EXERCISE INSTRUCTIONS » Where does the word "Viewport" show up in the records? Copy every line that holds it.

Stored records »
────────────────
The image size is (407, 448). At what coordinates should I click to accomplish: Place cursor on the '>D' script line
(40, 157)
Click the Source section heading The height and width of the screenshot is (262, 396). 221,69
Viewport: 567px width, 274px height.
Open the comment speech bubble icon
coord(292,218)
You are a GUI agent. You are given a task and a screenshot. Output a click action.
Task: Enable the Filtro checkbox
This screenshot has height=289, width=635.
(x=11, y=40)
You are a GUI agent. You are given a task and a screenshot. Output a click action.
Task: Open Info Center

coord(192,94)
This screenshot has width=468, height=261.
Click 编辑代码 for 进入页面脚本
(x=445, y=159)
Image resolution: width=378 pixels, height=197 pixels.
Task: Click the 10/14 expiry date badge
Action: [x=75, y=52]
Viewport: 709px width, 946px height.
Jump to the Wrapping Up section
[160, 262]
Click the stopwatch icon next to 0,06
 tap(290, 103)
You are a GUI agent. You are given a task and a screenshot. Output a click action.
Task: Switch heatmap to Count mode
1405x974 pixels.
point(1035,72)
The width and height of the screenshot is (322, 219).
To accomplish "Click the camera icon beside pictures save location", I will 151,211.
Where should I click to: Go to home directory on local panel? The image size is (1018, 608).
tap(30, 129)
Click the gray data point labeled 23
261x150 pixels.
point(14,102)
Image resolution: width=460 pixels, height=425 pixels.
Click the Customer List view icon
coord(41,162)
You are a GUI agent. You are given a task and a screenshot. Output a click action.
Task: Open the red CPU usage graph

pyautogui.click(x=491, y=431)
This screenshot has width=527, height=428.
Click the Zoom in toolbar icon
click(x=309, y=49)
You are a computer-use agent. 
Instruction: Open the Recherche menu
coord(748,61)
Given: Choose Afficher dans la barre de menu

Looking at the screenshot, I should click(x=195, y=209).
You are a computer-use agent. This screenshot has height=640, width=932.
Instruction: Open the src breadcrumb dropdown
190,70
────────────────
REPLY TO THE TASK »
Viewport: 567px width, 274px height.
Viewport: 709px width, 946px height.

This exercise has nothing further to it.